Over the past two decades, our understanding of the human brain function has extended beyond traditional brain lesion studies and its associated behavioral deficits. Simple yet incomplete structure-function relationship that traditionally attributed a specialized relatively independent function (e.g. movement of a muscle) to a distinct brain region (a segment of motor cortex), has not been able to elucidate complex and coordinated behaviors that depend critically on often transient interactions of not only distant brain regions but also brain networks ²⁴. Initial application of noninvasive functional neuroimaging techniques such as functional magnetic resonance imaging^{25, 26}, positron emission tomography ^{27, 28}, and magnetic encephalography ²⁹ extended the classic structure-function observations to humans in-vivo. Recent expansion of imaging technology such as structural ^{30, 31} and functional ^{32, 33} connectivity techniques, and sophisticated analytical concepts like graph theoretical analysis ³⁴ have allowed deeper and broader investigation of dynamic functions of neuronal networks. Moreover, modern and safe noninvasive brain stimulation techniques in humans such as Trancranial magnetic stimulation (TMS) ³⁵ and transcranial direct current stimulation (tDSC ³⁶) not only have offered unique understanding of brain network organization and dynamism ³⁷, but also have shown potential therapeutic applications ³⁸. TMS can be applied in single or paired pulse paradigms or repetitive trains of stimulation ³⁷. Strong evidence suggests that human TMS protocols induce cortical plasticity comparable to NMDA-receptor dependent glutamatergic long-term potentiation (LTP)-like and long-term depression (LTD)-like effects seen in animal models ³⁹. The NMDA receptor antagonists effectively block the facilitatory or inhibitory effects of TMS protocols in humans ⁴⁰, that depend on the underlying state of the targeted brain region⁴¹. Michou et al. in the current issue of this publication have utilized TMS to evaluate cortical excitability in PD patients, investigating neurophysiologic mechanisms of dysphagia off and on dopaminergic therapy ⁴². They show that embracing non-invasive brain stimulation along with neurotransmitter modulation open tremendous opportunities in translational neurosciences, allowing us to address fundamental issues in neurogenic dysphagia patients such as those affected by PD.

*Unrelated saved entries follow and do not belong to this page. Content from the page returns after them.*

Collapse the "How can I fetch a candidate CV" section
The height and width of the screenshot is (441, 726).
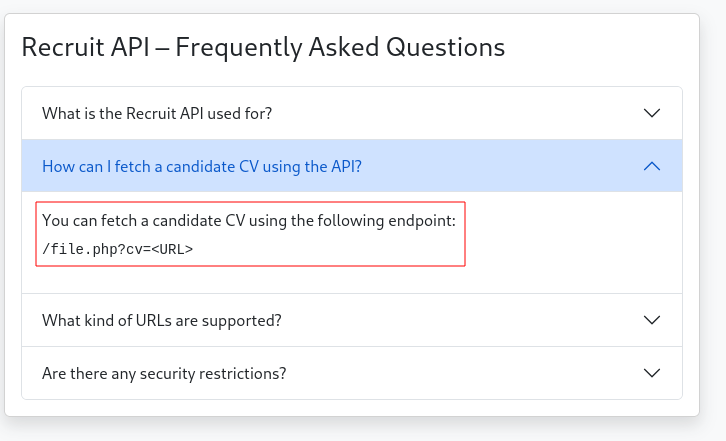pos(352,166)
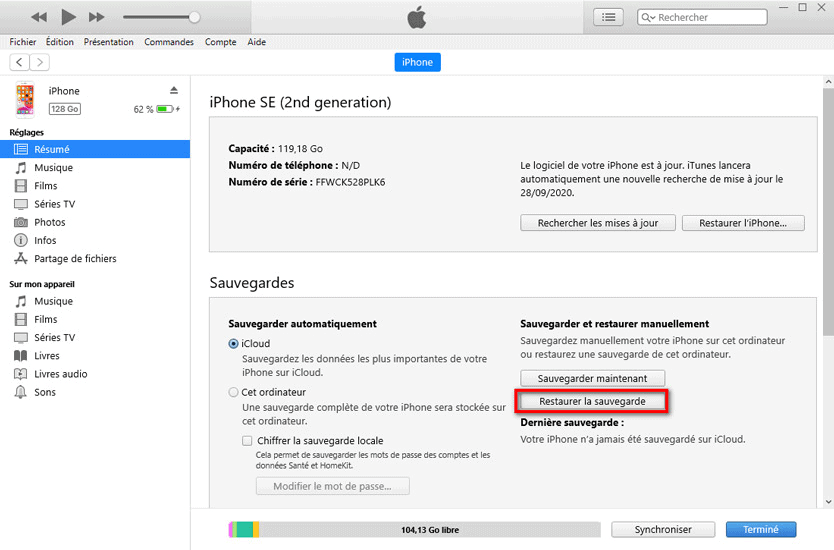Viewport: 834px width, 550px height.
Task: Click the Synchroniser button
Action: (x=662, y=530)
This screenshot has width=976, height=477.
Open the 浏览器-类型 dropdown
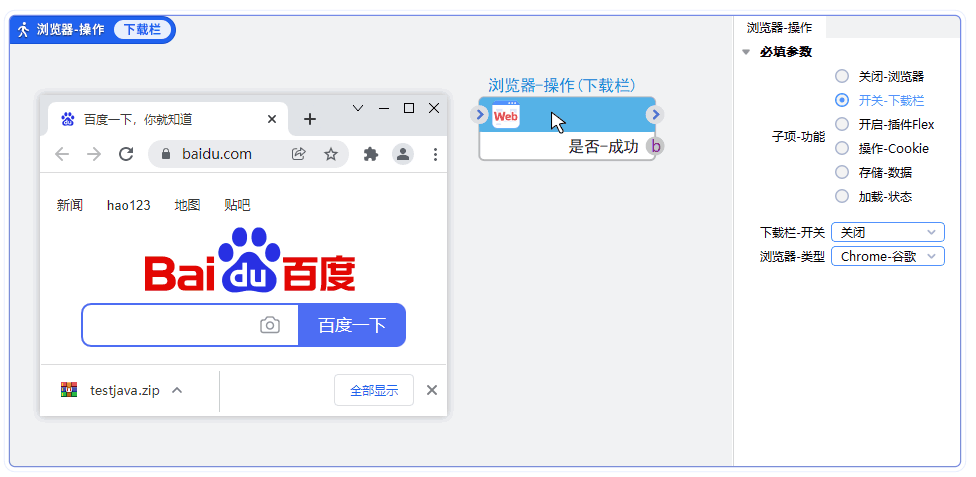pyautogui.click(x=887, y=256)

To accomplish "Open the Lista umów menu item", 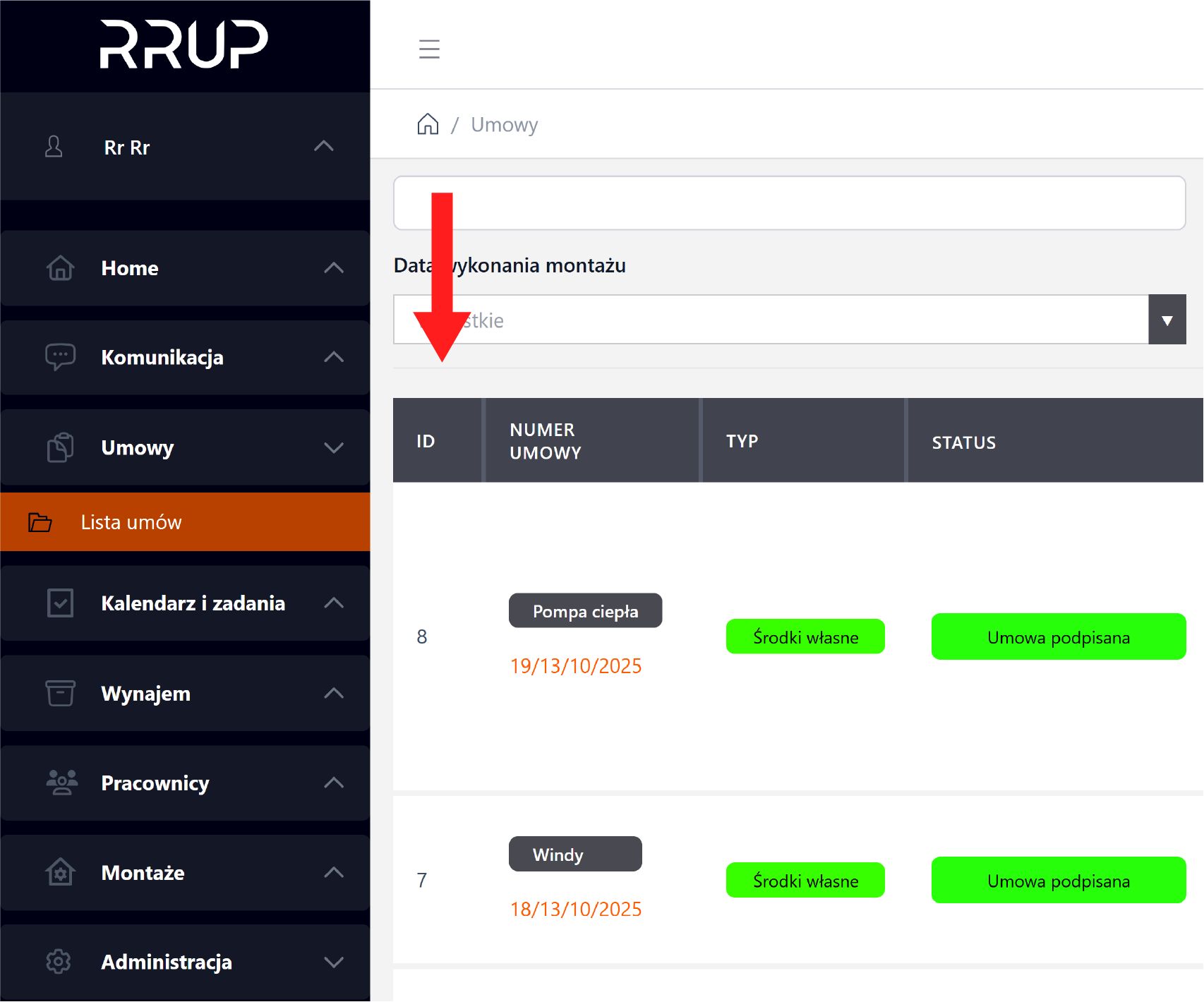I will click(x=131, y=522).
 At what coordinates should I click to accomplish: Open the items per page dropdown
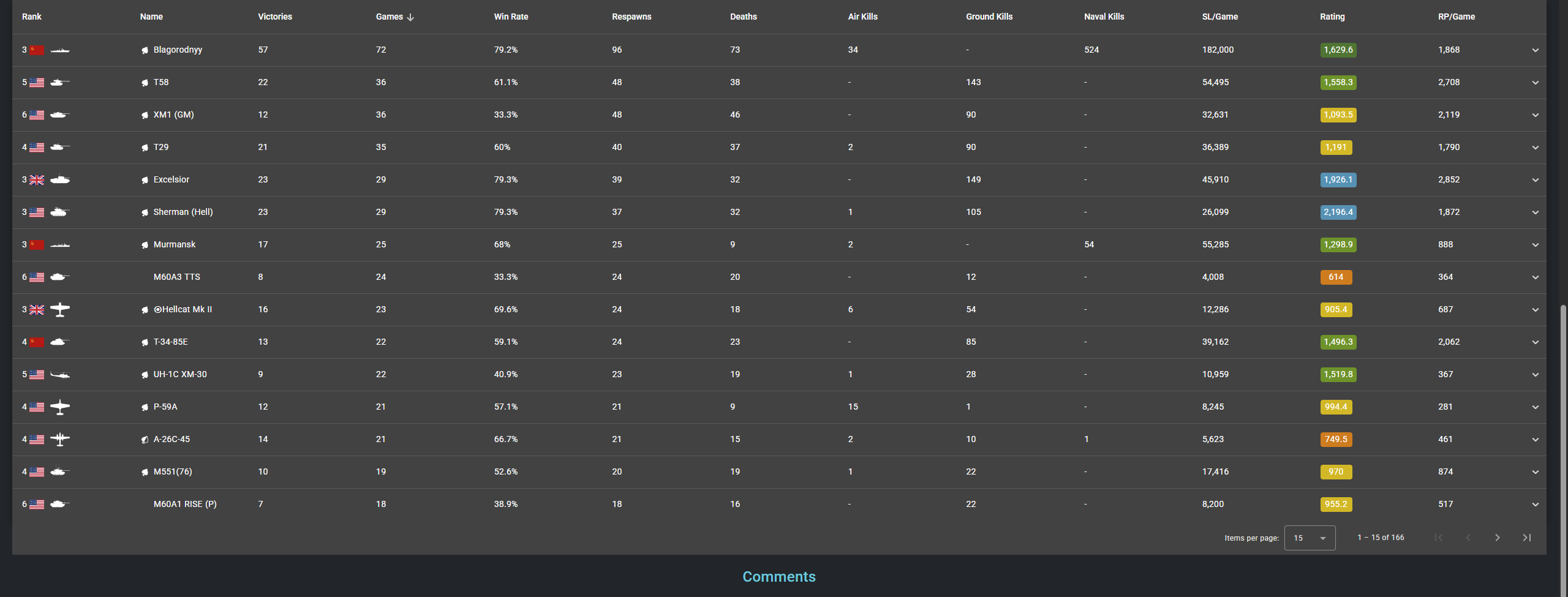coord(1310,538)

Functional magnetic resonance imaging ^{43, 44}, positron emission tomography ^{45, 46}, and magnetic encephalography ⁴⁷ have all confirmed the role of cortex in volitional and reflexive swallow ^48-50. Although a consistent ensemble of brain regions (sensorimotor, cingulate and insular cortices, lateral prefrontal and parietal regions) has been identified in governance of deglutition ^{51, 52}, the specific role of distinct brain regions and their interactions await further study. Functional connectivity of swallowing network and interactions of involved brain regions has just been recently described for resting state and during swallowing ^53-55. These findings may enhance our understanding of the physiology of deglutition. In addition, interventional investigations such as peripheral sensory ⁵⁶ and central cortical stimulation ⁵⁷ of the deglutitive apparatus have not only enriched our understanding of pathophysiology of neurogenic dysphagia but also have opened the possibility to induce enduring cortical neuroplasticity and behavioral swallow improvement ^{58, 59}.

As evidenced by recent findings, the pathobiology of neurogenic dysphagia in general and in Parkinson's disease specifically extends beyond the boundary of any single discipline. Effective management of this disorder requires convergence of several basic and clinical disciplines in a collaborative and complimentary fashion, approaching the deglutition and its disorders in its entirety from the neurons of the cerebral cortex to the muscle fibers of the pharynx and esophagus with a physiologic and pathophysiologic perspective. Michou et al, have used this “deglutology” approach in their study entitled “characterization of corticobulbar pharyngeal neurophysiology in dysphagic patients with Parkinson's disease” in this issue of Clinical Gastroenterology and Hepatology. This is a welcome approach and the authors are congratulated for taking on this important task.